Developing Quality Measures for Medicaid Beneficiaries with Schizophrenia: Final Report. III. Summary of Key Findings


The purpose of this measure development project was to identify, specify, and test at least three measures that address pharmacological treatment, psychosocial treatment, and physical health needs for patients with schizophrenia that can be calculated solely from Medicaid claims data. Ten measures met our rigorous criteria for measure development, including evidence review, consultation with the TAG, focus groups with key stakeholders, public comment, and pilot-testing using the MAX data.

Tables III.1-III.4 list the measure concepts that we considered based on the environmental scan and initial input from the TAG; these concepts addressed the domains requested by ASPE (pharmacology, psychosocial treatment, and physical health) as well as a set of cross-cutting issues identified through the scan.
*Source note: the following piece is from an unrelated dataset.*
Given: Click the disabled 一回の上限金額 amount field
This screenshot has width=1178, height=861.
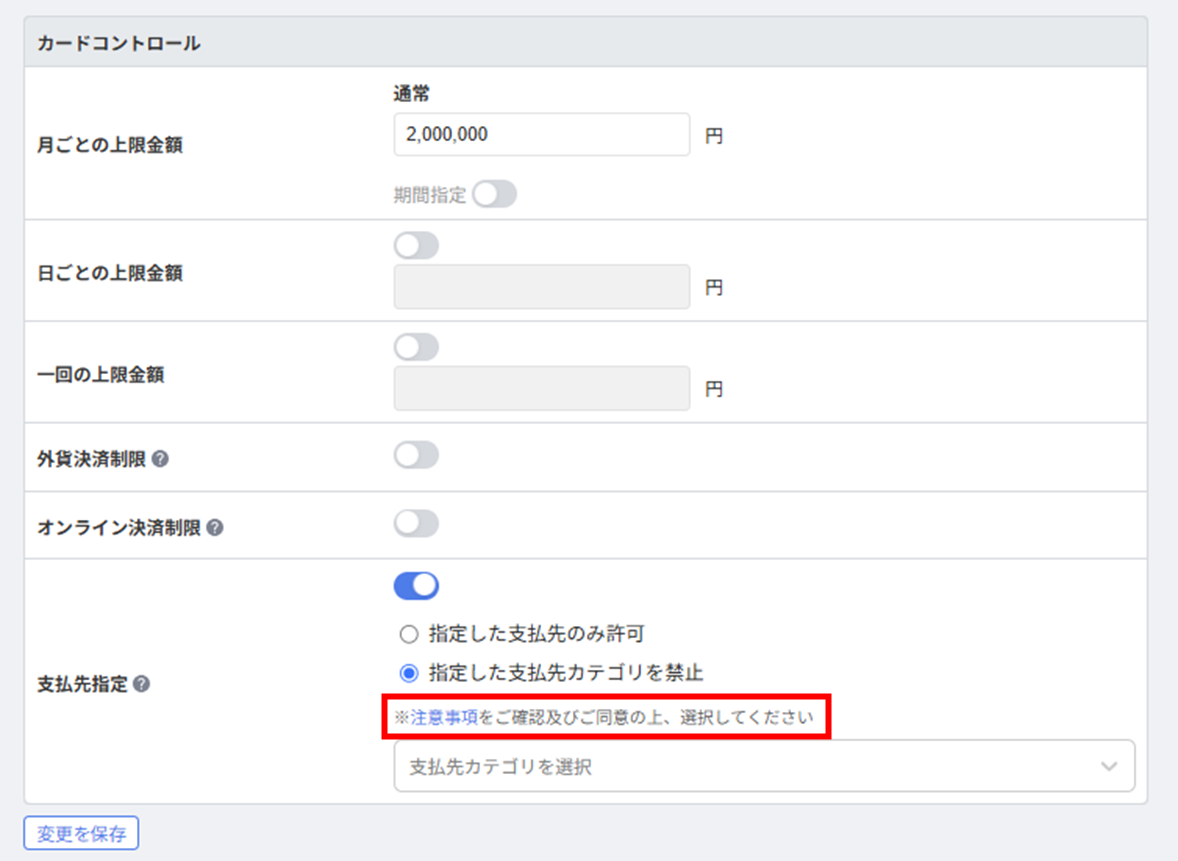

We did not further pursue some of these topics because we did not believe that they could be assessed in claims; these measure concepts were not presented to the TAG (see Appendix B).

Based on TAG recommendations, 13 measures were specified. Two (use of any psychosocial treatment and HIV screening) were dropped before testing in the MAX files. The psychosocial treatment measure was dropped because procedure codes used in claims data are ambiguous and thus do not provide sufficient detail to reflect the actual service provided, and because these codes are not used consistently in different states and programs. The HIV screening measure was dropped because of the lack of strong evidence suggesting a gap in care for people with schizophrenia. Based on the input received from the public comment period, we dropped the measure of general ED utilization due to provider attribution concerns, which resulted in ten measures that were later pilot-tested in the MAX data.